You will need two packages that are not part of Haskell’s standard library for this assignment. They are aeson and text. You can install these with cabal update; cabal install aeson text1. If you have GHCi open, you will need to restart GHCi to use these downloaded libraries.
1The cabal update part is to make sure you download the most recent versions of these packages.
This homework includes parsing and then querying information stored in a JSON file. JSON is a standardized data interchange format that is easy to read and easy to write. See json.org for the details, but you won’t need to know about details for this assignment. Instead, the aeson library does all the work for you!
What you do have to worry about is making sure that your Haskell program can find your JSON files. Putting the files in the same directory as your HW05.hs file is a great start, but it’s not always enough. If you’re having trouble getting your code to find your file, and you’re using GHCi, try running :!pwd. That will print out the current directory GHCi thinks it’s in. (The :! prefix allows you to run arbitrary shell commands within GHCi.) If the JSON files aren’t there, either move it there, or use :cd to move GHCi2.
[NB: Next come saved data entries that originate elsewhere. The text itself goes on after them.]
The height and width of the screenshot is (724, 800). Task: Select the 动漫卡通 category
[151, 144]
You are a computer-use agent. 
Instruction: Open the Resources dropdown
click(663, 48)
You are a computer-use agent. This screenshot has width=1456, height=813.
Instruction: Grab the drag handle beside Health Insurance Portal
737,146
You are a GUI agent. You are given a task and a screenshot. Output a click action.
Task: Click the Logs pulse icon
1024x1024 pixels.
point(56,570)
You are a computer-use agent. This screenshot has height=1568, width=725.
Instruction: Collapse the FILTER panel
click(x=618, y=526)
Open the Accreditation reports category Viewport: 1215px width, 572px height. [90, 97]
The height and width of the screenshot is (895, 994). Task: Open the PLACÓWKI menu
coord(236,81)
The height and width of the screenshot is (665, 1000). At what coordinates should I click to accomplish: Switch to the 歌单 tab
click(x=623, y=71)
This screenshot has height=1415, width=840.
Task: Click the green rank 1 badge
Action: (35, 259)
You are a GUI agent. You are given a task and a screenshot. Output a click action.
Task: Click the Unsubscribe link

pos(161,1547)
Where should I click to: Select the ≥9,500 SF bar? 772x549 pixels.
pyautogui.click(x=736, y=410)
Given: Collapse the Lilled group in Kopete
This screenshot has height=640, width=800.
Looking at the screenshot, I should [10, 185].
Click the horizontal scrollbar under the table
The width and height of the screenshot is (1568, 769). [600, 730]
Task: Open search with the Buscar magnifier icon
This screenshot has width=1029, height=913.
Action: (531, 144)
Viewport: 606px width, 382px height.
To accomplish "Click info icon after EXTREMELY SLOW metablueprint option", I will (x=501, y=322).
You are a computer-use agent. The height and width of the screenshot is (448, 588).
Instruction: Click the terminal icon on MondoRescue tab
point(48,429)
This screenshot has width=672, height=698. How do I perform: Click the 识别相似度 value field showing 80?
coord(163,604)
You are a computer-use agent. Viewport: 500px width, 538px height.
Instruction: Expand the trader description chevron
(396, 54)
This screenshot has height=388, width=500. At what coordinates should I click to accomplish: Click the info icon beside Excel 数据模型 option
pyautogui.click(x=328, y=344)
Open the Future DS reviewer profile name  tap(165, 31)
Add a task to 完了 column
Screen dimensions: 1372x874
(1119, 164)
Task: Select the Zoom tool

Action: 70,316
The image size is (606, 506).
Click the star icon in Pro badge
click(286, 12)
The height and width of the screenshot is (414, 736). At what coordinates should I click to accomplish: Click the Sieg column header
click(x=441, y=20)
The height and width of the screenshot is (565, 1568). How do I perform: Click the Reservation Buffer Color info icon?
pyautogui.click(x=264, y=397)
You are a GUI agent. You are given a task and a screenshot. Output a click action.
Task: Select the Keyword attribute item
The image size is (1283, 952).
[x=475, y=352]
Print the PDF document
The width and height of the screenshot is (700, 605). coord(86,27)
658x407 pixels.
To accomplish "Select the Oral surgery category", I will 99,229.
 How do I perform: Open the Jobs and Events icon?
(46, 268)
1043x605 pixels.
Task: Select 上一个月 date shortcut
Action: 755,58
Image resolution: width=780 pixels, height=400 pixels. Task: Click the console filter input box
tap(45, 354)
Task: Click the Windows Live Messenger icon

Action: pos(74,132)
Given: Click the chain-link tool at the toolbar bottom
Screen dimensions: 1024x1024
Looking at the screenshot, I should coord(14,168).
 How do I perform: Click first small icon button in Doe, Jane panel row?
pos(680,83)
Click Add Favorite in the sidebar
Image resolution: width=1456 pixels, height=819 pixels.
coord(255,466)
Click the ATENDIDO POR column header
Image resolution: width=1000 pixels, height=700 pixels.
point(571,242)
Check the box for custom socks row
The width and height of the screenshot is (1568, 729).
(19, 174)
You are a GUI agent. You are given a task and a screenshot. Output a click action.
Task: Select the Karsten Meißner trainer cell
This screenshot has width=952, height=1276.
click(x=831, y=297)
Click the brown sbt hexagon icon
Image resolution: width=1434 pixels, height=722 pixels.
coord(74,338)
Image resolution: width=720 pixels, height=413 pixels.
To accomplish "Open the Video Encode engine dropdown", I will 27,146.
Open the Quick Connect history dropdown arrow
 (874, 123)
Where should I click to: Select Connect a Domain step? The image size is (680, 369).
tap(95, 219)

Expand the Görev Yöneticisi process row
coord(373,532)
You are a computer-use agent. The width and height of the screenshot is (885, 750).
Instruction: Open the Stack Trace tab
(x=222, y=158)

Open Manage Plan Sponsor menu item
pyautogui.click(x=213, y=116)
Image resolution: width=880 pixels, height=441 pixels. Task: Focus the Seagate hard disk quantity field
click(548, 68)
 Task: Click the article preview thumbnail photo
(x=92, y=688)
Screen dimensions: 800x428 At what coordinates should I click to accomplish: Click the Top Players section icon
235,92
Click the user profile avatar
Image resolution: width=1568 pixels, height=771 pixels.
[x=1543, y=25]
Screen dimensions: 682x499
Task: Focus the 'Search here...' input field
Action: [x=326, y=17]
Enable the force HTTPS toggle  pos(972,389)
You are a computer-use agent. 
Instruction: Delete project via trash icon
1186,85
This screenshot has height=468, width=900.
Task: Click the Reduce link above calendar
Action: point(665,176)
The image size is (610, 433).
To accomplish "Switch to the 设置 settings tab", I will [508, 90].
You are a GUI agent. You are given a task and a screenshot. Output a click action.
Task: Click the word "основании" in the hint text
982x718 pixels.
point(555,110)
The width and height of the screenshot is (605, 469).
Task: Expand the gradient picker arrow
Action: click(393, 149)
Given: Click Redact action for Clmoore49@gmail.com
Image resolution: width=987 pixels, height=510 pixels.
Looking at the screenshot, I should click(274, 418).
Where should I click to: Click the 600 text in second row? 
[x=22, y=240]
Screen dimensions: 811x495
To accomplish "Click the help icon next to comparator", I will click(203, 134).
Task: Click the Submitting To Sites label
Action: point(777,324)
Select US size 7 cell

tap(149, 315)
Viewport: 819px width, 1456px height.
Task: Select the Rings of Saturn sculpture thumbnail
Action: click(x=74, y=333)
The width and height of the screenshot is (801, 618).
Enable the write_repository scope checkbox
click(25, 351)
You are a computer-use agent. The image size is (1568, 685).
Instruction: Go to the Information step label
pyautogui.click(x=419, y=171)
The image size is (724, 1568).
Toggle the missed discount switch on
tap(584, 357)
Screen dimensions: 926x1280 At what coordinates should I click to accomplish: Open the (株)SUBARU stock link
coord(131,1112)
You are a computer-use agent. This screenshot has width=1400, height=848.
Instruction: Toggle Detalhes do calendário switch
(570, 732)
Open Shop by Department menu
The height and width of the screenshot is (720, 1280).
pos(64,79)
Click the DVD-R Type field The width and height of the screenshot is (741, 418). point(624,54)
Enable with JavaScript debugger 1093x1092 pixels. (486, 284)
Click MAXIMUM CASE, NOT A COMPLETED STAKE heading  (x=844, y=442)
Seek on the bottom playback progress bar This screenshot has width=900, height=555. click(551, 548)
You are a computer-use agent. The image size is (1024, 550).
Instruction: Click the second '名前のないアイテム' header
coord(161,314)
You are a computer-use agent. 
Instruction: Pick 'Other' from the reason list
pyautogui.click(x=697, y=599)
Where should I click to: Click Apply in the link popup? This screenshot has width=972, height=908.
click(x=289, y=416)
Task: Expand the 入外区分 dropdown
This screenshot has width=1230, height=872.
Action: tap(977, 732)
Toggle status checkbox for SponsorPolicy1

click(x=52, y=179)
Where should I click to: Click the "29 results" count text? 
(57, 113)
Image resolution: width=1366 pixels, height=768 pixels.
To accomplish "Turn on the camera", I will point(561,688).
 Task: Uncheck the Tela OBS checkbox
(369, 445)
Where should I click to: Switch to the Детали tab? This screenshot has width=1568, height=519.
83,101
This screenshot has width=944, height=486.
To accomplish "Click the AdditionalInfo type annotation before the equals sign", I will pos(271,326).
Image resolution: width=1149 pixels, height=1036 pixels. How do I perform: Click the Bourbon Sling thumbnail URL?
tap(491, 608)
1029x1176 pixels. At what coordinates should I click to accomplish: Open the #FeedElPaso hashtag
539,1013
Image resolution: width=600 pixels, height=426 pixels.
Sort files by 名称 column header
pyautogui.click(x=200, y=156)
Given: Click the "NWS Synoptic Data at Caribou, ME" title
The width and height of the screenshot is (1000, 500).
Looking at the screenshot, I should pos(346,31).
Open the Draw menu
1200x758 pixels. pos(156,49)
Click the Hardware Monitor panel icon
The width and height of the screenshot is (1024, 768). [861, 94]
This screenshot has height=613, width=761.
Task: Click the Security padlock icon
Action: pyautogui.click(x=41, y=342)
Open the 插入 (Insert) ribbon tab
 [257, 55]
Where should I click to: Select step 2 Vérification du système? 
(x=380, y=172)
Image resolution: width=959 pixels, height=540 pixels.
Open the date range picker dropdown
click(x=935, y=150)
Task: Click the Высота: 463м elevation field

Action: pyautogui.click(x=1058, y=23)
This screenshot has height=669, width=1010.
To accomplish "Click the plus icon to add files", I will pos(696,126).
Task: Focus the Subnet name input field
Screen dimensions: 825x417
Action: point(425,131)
2:cd is a GHCi command. The missing ! is intentional!
Haskell’s built-in String type is a little silly. Sure, it’s programmatically convenient to think of Strings as lists of characters, but that’s a terrible, terrible way to store chunks of text in the memory of a computer. Depending on an application’s need, there are several other representations of chunks of text available. This assignment will need a representation called ByteString
The ByteString library helpfully (?) uses many of the same names for functions as the Prelude and Data.List. If you just import Data.ByteString, you’ll get a ton of name clashes in your code. Instead, we use import qualified … as BS, which means that every use of a ByteString function (including operators) or type must be preceded by BS. Thus, to get the length of a ByteString, you use BS.length.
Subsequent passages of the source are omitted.